(Records supplied)

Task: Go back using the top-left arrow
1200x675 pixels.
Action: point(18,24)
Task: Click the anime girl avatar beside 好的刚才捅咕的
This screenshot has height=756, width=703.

(End Records supplied)

== Required action ==
Please go through the data above and copy each line containing the word "Task".

== Response area ==
Task: Go back using the top-left arrow
Task: Click the anime girl avatar beside 好的刚才捅咕的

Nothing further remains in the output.